## What you are asked to do
Find the string "computer" in the records and copy each line where it occurs.

────────

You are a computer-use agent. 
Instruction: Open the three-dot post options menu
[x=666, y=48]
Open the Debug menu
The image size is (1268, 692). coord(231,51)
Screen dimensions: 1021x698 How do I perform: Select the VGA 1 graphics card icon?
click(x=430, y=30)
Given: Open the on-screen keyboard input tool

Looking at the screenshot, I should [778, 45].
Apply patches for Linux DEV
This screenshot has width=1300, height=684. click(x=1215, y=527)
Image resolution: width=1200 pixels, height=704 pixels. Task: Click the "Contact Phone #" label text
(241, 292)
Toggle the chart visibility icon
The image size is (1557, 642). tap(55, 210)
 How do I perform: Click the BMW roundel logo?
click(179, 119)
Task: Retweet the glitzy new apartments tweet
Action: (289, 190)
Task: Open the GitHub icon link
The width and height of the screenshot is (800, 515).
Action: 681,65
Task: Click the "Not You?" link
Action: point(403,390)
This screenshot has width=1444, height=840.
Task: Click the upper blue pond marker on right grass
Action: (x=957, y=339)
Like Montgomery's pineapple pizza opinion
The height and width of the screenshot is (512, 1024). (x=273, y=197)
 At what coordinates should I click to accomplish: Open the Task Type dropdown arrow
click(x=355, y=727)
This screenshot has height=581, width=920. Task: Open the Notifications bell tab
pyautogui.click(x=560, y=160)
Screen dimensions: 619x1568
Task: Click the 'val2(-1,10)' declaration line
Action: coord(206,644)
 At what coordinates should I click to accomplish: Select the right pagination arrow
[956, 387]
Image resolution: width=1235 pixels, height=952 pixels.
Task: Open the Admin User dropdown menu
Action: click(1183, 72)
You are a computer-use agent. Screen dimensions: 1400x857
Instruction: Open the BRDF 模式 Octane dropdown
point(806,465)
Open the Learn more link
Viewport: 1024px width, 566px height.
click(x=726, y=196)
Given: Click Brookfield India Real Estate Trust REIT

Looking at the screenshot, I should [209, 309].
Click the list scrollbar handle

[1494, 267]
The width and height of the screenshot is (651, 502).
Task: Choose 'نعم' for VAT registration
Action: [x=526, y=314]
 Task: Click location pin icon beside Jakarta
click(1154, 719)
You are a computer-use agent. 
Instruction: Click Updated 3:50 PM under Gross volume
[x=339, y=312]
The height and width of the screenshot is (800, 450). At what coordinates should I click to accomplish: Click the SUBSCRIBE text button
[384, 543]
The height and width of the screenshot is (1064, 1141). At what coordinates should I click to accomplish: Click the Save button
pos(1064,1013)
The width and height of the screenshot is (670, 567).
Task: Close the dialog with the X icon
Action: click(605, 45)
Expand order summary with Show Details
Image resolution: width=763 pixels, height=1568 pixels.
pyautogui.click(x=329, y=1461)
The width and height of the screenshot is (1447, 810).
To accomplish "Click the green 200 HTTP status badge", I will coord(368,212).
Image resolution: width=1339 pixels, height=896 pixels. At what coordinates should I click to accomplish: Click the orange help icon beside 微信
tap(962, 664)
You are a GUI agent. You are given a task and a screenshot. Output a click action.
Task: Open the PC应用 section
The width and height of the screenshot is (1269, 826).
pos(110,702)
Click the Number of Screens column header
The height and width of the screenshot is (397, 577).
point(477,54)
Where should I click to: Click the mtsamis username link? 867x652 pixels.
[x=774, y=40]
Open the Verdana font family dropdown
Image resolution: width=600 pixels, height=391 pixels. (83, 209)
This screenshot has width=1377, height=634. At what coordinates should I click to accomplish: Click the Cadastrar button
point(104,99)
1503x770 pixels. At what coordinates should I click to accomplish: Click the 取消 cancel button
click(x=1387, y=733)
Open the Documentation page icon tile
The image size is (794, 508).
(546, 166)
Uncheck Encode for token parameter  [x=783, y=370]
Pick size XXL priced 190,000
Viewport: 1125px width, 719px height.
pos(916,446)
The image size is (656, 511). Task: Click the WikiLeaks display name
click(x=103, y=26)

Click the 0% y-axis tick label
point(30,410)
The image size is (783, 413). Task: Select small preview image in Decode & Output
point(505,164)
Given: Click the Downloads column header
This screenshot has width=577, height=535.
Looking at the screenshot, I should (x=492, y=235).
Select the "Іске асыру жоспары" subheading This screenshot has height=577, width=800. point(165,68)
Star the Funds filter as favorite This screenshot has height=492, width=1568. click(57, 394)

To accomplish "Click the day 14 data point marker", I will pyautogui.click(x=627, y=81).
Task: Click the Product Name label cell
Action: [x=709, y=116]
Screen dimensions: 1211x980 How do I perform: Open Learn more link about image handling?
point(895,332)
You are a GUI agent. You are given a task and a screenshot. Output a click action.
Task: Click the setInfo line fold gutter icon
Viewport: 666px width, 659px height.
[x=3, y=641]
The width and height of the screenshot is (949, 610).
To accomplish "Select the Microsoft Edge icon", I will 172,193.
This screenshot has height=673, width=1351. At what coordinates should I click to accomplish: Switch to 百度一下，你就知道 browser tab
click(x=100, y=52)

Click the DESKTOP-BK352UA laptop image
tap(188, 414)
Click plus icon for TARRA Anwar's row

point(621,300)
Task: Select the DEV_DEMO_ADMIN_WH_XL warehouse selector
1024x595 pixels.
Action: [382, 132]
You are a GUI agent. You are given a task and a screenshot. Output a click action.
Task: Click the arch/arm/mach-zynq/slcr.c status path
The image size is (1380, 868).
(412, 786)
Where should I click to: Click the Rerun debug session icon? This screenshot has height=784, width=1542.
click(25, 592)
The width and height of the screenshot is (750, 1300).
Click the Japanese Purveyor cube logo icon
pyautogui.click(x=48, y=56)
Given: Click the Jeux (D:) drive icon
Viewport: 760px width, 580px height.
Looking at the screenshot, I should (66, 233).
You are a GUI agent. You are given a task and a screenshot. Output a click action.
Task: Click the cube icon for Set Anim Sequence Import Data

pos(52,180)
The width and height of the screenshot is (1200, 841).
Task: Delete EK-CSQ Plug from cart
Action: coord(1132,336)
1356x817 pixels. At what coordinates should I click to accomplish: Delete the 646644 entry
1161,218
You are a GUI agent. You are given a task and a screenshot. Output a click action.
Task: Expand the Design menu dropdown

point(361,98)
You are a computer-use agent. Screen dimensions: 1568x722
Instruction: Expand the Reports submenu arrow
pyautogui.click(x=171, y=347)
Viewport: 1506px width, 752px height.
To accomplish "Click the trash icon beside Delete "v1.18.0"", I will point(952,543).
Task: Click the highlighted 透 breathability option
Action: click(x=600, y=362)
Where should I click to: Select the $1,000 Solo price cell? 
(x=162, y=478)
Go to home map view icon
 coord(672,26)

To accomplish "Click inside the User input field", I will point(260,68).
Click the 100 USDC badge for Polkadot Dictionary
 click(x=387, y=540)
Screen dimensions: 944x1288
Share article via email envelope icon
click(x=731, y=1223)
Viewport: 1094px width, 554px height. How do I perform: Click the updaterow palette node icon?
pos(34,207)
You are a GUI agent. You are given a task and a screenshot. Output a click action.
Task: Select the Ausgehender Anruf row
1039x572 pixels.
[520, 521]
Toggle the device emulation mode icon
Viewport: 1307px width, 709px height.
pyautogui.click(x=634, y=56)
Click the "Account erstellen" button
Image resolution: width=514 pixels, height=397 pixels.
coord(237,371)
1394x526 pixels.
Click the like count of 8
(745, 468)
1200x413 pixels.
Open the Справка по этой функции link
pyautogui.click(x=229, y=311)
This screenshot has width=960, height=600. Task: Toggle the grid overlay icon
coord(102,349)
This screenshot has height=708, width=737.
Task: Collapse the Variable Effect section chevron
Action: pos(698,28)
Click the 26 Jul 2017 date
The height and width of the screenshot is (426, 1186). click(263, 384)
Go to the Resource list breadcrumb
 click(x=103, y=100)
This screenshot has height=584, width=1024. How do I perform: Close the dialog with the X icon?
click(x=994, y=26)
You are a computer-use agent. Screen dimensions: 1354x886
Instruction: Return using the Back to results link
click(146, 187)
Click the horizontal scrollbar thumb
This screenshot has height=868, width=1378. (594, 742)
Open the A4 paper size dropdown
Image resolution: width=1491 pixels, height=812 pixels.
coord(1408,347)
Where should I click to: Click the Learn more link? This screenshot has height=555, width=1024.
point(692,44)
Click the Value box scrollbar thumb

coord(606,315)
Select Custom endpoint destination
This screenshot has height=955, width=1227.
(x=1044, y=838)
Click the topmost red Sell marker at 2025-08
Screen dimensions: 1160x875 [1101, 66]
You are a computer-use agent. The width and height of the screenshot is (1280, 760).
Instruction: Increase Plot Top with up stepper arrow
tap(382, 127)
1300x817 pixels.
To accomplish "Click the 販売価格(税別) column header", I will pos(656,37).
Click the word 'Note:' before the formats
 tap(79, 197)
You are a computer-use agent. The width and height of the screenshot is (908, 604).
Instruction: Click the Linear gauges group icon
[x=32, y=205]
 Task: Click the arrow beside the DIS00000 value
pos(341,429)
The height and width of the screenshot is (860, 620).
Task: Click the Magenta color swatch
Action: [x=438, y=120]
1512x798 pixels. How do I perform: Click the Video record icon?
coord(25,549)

────────

## Written reply
You are a computer-use agent. 
You are a computer-use agent. Screen dimensions: 1400x857
You are a computer-use agent. 
You are a computer-use agent. Screen dimensions: 1568x722
You are a computer-use agent. Screen dimensions: 1354x886
You are a computer-use agent. The width and height of the screenshot is (1280, 760).
You are a computer-use agent. The width and height of the screenshot is (908, 604).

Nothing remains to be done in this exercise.